Bahn-Vorstand gibt zu: Schienennetz ist gar nicht auf Pünktlichkeit ausgelegt
Wir haben es alle schon immer geahnt, jetzt gibt die Bahn es zu: Die Züge KÖNNEN gar nicht zuverlässig pünktlich sein!
„In Deutschland teilen sich Güter-, Regional- und Fernverkehrszüge ein und dasselbe Schienennetz“, erklärte der für den Personenfernverkehr zuständige Bahn-Vorstand Michael Peterson in der Augsburger Allgemeinen. Dann gibt er zu: „Dieses Konzept ist nicht auf 99 Prozent Pünktlichkeit ausgelegt.“ In Japan ist genau das der Fall: Die Bahn schafft es, in 99 von 100 Fällen pünktlich zu sein.

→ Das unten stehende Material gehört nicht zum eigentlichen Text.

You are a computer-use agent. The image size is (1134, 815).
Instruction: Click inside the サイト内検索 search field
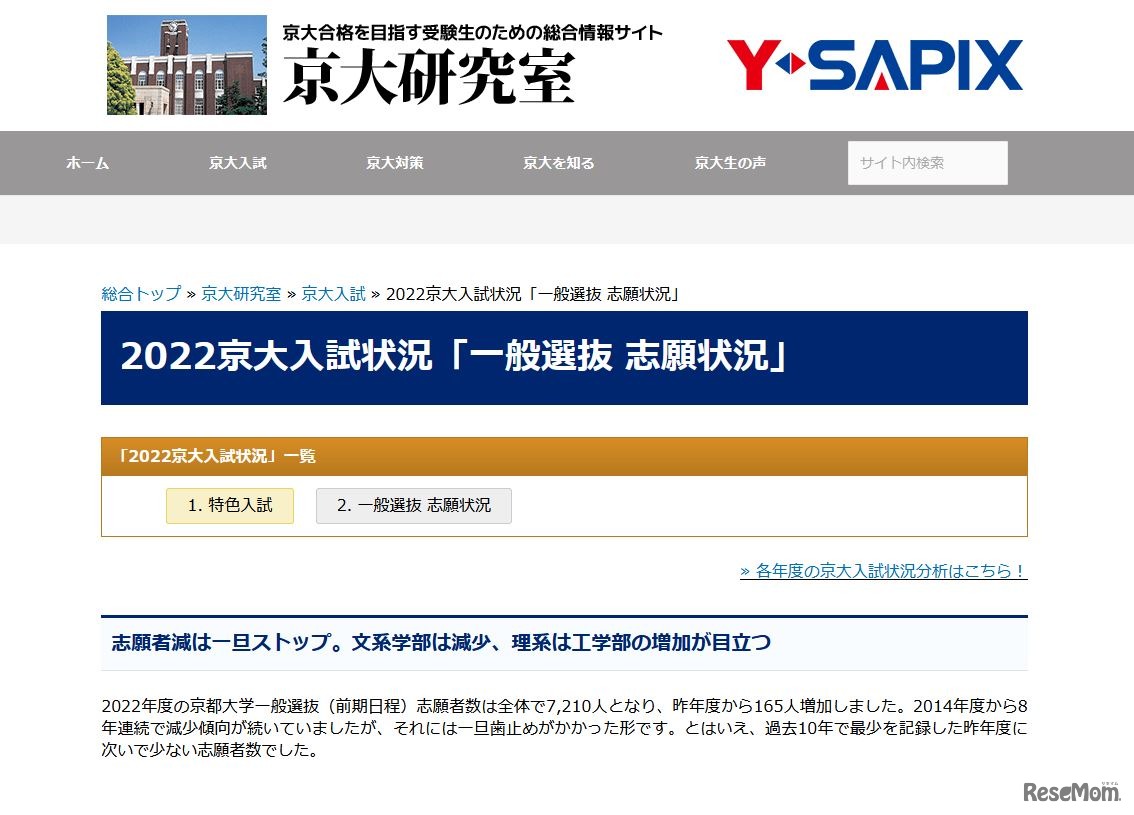927,162
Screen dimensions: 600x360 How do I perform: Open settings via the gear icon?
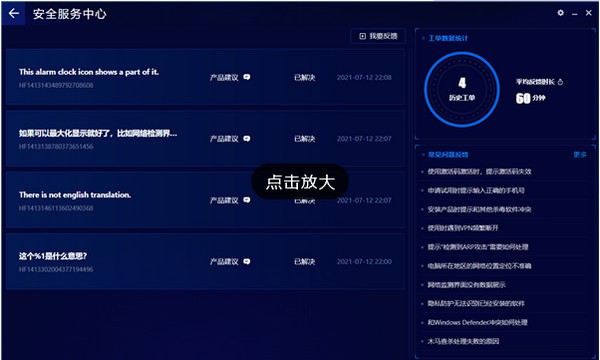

Die Zahlen der Deutschen Bahn dagegen sehen so aus: 2022 war jeder dritte ICE oder IC zu spät, nur 65 Prozent aller Fernverkehrszüge waren pünktlich. Und in dieser Statistik gilt ein Zug auch dann als pünktlich, wenn er mit sechs Minuten Verspätung in den Bahnhof einläuft …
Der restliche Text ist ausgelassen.